Stored items:
⟨

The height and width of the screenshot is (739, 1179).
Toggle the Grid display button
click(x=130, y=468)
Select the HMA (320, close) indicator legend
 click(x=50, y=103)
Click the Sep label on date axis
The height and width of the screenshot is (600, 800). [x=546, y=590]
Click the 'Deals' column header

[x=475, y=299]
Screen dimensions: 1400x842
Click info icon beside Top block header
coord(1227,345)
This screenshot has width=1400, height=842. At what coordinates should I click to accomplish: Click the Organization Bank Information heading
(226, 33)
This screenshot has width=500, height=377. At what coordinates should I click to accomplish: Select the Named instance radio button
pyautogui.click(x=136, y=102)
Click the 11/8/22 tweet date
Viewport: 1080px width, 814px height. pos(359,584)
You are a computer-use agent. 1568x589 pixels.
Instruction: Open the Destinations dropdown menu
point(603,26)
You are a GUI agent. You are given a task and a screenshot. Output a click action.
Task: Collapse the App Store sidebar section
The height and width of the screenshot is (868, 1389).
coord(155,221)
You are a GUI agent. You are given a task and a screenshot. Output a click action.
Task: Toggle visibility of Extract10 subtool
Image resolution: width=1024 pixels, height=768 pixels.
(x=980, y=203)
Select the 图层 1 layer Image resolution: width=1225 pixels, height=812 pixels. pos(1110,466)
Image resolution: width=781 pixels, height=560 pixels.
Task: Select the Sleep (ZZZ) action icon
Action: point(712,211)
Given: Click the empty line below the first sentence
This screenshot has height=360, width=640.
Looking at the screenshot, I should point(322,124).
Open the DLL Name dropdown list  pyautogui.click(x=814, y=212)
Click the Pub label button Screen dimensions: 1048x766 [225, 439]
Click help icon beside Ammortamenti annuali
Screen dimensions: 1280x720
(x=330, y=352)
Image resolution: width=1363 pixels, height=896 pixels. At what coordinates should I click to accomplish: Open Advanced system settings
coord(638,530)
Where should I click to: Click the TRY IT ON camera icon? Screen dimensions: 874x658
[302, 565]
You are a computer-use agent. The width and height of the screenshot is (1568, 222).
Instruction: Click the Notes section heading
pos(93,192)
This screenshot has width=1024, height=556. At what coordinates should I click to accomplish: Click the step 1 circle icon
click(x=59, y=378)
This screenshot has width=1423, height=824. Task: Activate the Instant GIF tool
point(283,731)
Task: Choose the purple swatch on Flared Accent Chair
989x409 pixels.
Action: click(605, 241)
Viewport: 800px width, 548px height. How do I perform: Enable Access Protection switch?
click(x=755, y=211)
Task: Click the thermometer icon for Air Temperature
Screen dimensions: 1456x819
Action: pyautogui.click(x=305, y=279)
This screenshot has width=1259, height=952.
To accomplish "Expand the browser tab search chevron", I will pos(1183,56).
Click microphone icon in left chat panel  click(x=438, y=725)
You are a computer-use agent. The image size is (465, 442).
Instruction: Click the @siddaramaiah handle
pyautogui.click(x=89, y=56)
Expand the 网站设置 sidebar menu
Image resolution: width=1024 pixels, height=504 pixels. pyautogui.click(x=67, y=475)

⟩

Task: Only the lines above from the line with "You are a computer-use agent. 1568x589" to the line with "Given: Click the", those two lines included, should be reproduced exactly.

Answer to the exercise:
You are a computer-use agent. 1568x589 pixels.
Instruction: Open the Destinations dropdown menu
point(603,26)
You are a GUI agent. You are given a task and a screenshot. Output a click action.
Task: Collapse the App Store sidebar section
The height and width of the screenshot is (868, 1389).
coord(155,221)
You are a GUI agent. You are given a task and a screenshot. Output a click action.
Task: Toggle visibility of Extract10 subtool
Image resolution: width=1024 pixels, height=768 pixels.
(x=980, y=203)
Select the 图层 1 layer Image resolution: width=1225 pixels, height=812 pixels. pos(1110,466)
Image resolution: width=781 pixels, height=560 pixels.
Task: Select the Sleep (ZZZ) action icon
Action: point(712,211)
Given: Click the empty line below the first sentence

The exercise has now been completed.